Your goal:
Rewrite the lines below with "computer-use agent" replaced by "screen assistant" and nothing else changed. Leave out the pictures.
### Available records
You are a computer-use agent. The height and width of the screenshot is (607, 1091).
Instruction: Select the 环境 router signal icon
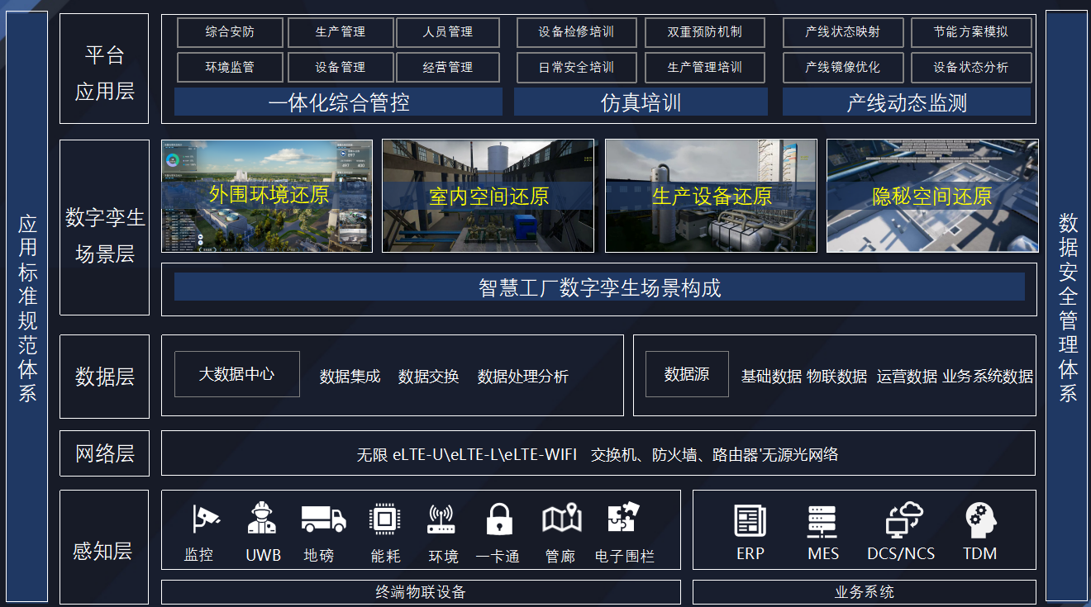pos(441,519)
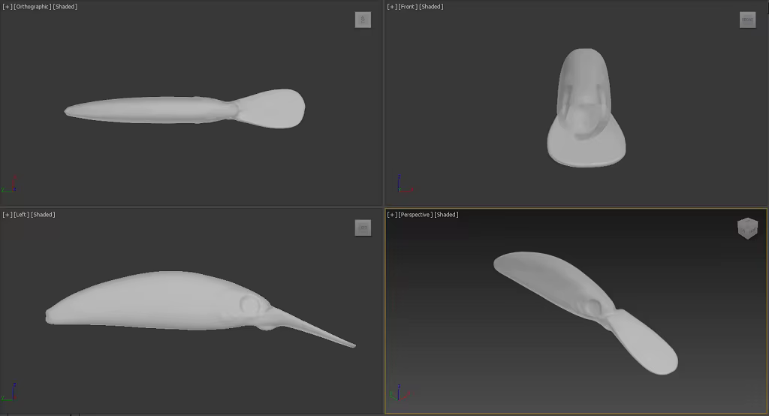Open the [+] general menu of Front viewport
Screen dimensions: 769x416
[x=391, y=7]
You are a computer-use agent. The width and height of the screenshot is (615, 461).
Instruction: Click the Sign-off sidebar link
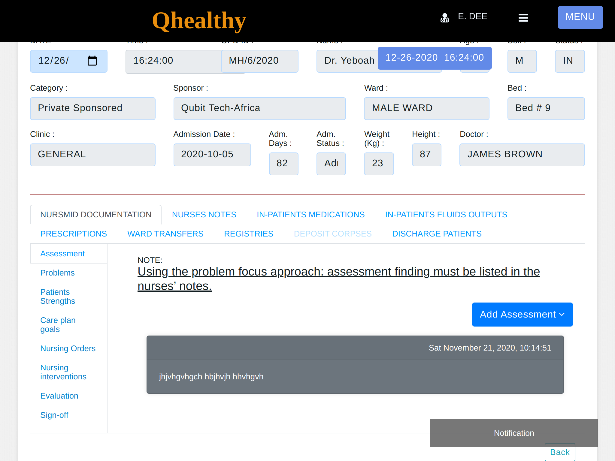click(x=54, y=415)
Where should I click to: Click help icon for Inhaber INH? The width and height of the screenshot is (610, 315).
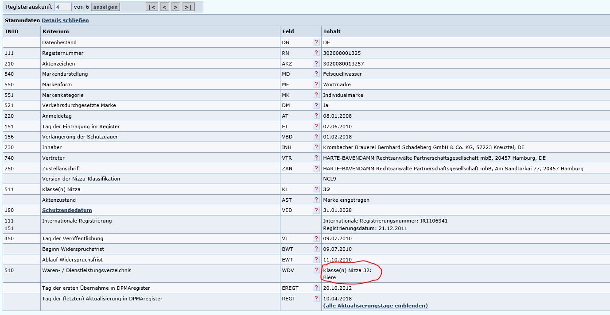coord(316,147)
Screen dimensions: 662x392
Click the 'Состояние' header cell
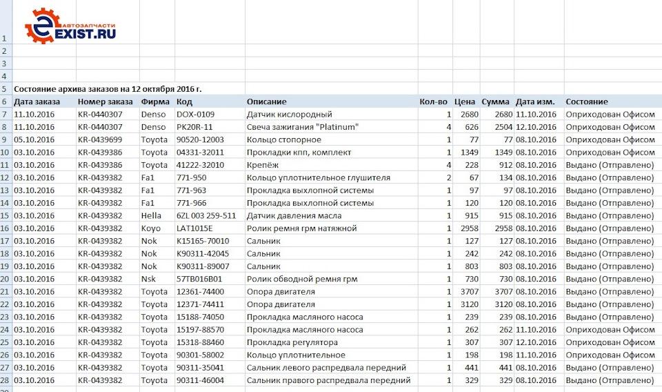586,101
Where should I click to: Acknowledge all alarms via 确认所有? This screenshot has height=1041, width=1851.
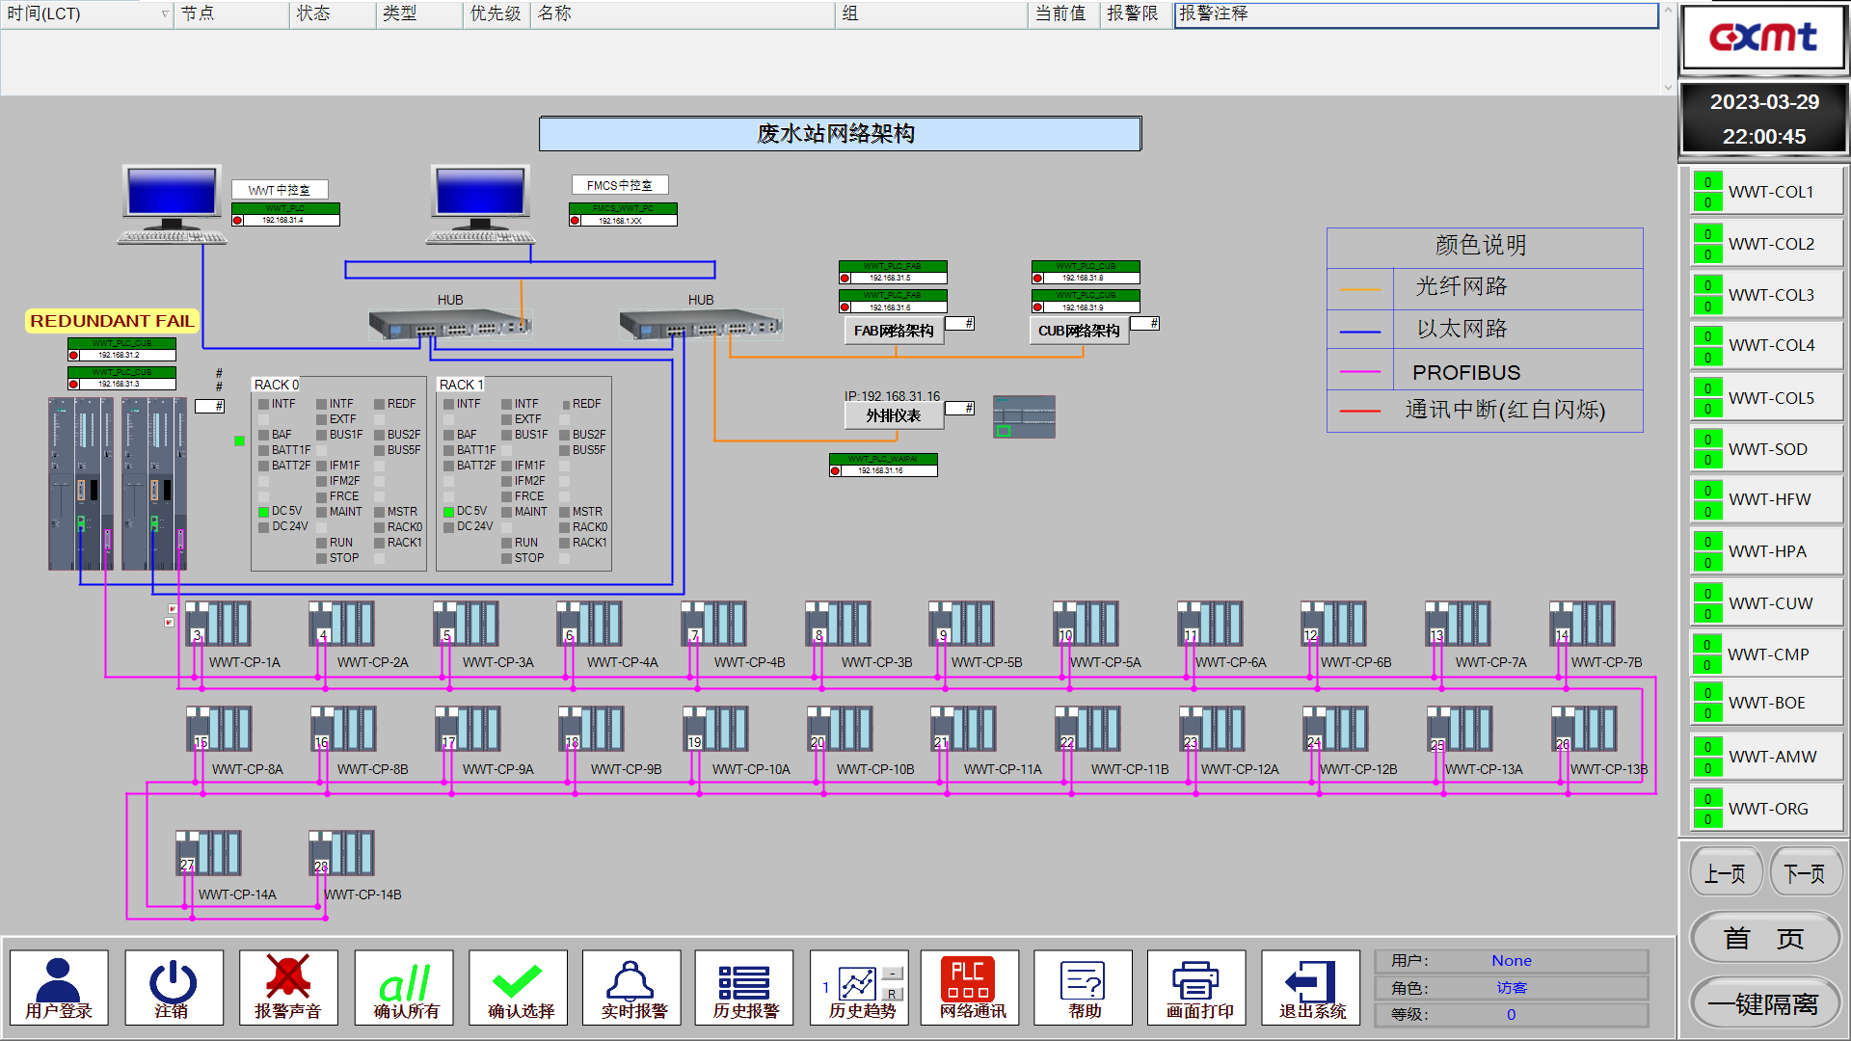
######
Output for this task:
You are a screen assistant. The height and width of the screenshot is (607, 1091).
Instruction: Select the 环境 router signal icon
pos(441,519)
Open the [+] general menu of Front viewport
Screen dimensions: 769x416
[x=391, y=7]
You are a screen assistant. The width and height of the screenshot is (615, 461).
Instruction: Click the Sign-off sidebar link
click(x=54, y=415)
Where should I click to: Click help icon for Inhaber INH? The width and height of the screenshot is (610, 315).
coord(316,147)
Screen dimensions: 662x392
Click the 'Состояние' header cell
586,101
Where should I click to: Acknowledge all alarms via 确认所有? This screenshot has height=1041, width=1851.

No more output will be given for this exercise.